Six years ago I embarked on a little redecoration of my husband’s family house, over 200 years old in south- west Scotland. ‘Ah’, said a knowing friend from the Highlands, now a neighbour, who would soon embrace the same task, as we ripped up floorboards, struggled with ancient heating systems and filled skips; ‘ah’ she said, ‘the generational refit.’ It is the same exercise which lies at the heart of Belinda Rathbone’s well-observed description of ten years of similar effort near Arbroath in the Scottish Highlands, at her new husband’s ancestral home, a Georgian mansion called the Guynd.
‘Mansion’ is a word not much used in the description of country houses these days; it is more favoured by estate agents in reference to large early 20th-century blocks of flats. But ‘mansion’ is a word commonly used in America, and Belinda is a New Yorker historian who meets her Scottish cousin-by- marriage at a family wedding. John Ouchterlony, 53 (to her 39) and a bachelor, represents something of a mystery to Belinda. He has the easy manners and deep inner-core confidence of ‘an upper-class British background’ combined with eccentricity and obvious ambivalence of feeling towards his inheritance, the house and 400-acre estate. Love, or perhaps passion, overtakes them, Belinda is offered ‘it all, if you want it’.

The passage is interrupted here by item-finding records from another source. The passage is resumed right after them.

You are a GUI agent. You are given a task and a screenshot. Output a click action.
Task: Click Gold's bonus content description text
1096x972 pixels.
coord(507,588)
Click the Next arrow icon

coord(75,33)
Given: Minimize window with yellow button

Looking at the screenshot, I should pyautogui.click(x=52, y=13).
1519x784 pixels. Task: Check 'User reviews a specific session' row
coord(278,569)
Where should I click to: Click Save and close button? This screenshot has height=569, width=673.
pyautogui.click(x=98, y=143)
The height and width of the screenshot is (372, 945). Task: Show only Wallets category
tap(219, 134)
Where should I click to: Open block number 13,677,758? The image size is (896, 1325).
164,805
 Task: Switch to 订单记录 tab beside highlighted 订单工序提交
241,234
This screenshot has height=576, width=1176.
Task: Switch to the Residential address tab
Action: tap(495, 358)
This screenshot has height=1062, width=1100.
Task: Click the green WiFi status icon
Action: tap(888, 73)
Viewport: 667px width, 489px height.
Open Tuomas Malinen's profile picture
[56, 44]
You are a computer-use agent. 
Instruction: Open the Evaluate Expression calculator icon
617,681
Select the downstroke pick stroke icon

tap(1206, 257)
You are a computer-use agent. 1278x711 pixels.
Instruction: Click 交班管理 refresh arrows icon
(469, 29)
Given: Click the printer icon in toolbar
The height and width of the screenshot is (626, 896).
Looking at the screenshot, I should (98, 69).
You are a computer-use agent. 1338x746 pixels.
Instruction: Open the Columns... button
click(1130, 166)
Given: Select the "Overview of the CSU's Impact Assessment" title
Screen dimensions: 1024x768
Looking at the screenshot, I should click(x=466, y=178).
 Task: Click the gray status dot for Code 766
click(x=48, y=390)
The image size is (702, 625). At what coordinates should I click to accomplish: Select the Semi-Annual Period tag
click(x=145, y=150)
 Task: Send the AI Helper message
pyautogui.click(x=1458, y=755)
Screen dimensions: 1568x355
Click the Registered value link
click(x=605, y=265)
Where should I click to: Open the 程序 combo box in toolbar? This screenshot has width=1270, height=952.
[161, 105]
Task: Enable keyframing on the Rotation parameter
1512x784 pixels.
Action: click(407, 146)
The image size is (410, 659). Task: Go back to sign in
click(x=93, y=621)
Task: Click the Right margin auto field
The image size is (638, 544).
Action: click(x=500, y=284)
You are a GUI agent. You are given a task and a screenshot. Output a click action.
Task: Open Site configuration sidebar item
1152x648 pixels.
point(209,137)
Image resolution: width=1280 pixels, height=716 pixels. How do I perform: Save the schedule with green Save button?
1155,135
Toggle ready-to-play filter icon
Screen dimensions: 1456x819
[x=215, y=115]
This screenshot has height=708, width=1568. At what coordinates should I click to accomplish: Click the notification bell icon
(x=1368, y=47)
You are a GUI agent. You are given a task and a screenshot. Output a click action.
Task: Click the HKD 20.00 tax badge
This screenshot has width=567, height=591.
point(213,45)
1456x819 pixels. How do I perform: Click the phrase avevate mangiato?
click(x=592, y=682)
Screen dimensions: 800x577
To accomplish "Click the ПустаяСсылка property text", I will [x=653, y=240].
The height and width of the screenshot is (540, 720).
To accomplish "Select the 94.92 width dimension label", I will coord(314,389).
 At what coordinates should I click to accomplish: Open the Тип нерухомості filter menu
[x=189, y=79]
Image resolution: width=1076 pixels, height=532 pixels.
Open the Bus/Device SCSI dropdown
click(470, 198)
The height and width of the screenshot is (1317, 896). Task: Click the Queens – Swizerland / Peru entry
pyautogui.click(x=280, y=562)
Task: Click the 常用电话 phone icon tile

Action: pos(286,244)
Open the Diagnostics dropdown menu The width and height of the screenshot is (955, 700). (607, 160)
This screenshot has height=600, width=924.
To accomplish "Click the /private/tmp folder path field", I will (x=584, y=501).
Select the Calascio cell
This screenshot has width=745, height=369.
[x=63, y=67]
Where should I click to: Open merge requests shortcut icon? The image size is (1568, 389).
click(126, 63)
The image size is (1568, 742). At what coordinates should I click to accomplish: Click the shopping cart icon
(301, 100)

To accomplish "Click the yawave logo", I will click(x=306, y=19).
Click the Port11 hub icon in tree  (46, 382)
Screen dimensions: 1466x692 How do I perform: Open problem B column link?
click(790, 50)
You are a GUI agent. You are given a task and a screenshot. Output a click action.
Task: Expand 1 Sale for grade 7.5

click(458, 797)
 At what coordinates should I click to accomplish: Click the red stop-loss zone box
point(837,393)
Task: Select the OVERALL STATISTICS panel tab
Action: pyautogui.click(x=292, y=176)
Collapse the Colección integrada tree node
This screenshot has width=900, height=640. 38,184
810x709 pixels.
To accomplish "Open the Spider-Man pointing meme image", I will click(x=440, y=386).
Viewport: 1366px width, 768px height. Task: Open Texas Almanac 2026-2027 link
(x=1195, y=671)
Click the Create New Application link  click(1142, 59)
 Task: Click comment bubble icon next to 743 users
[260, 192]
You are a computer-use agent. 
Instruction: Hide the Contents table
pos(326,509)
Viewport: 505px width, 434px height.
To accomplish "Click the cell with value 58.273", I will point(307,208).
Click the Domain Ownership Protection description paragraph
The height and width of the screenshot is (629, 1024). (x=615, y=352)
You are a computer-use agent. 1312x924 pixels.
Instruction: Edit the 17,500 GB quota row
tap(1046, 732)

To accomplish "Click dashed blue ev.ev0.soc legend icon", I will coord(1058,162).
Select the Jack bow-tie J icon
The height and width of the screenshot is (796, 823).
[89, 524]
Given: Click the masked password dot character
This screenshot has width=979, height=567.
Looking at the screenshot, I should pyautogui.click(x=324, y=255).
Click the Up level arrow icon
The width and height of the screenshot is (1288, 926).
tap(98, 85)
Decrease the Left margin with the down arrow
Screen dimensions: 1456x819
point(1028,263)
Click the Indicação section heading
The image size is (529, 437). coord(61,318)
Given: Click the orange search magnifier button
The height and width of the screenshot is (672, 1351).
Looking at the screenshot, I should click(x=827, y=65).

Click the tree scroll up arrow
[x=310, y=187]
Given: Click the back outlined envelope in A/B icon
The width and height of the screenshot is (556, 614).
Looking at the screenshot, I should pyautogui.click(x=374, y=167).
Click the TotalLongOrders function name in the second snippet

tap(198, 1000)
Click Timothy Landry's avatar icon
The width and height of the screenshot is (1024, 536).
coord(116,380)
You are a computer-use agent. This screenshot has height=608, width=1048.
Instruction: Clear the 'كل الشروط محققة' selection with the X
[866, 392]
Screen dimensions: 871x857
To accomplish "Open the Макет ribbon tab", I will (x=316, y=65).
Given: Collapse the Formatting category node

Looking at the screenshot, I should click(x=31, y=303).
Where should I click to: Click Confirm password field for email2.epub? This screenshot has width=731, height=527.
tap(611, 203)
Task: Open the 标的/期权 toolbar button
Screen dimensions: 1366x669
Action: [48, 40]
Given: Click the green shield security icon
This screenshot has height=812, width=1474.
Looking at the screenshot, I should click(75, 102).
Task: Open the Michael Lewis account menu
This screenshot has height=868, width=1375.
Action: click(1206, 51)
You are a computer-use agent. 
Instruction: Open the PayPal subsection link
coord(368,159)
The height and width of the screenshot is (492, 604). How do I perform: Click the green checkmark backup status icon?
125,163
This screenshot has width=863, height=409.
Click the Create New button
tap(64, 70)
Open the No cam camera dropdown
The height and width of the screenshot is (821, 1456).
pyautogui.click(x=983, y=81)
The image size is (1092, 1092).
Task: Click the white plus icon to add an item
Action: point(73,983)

With the enthusiasm, energy and efficiency that Americans so often bring to a challenging project in a foreign land the new bride attacks the quantities of clutter accumulated by acquisitive forebears. In a house of 36 rooms, at one time requisitioned by the Wrens (‘gentler tenants than men’) she counts 72 assorted chairs, five vacuum cleaners, drawers full of ancient underwear and much else. She hacks at the wild, overgrown abandon of a once tended walled garden and landscaped grounds.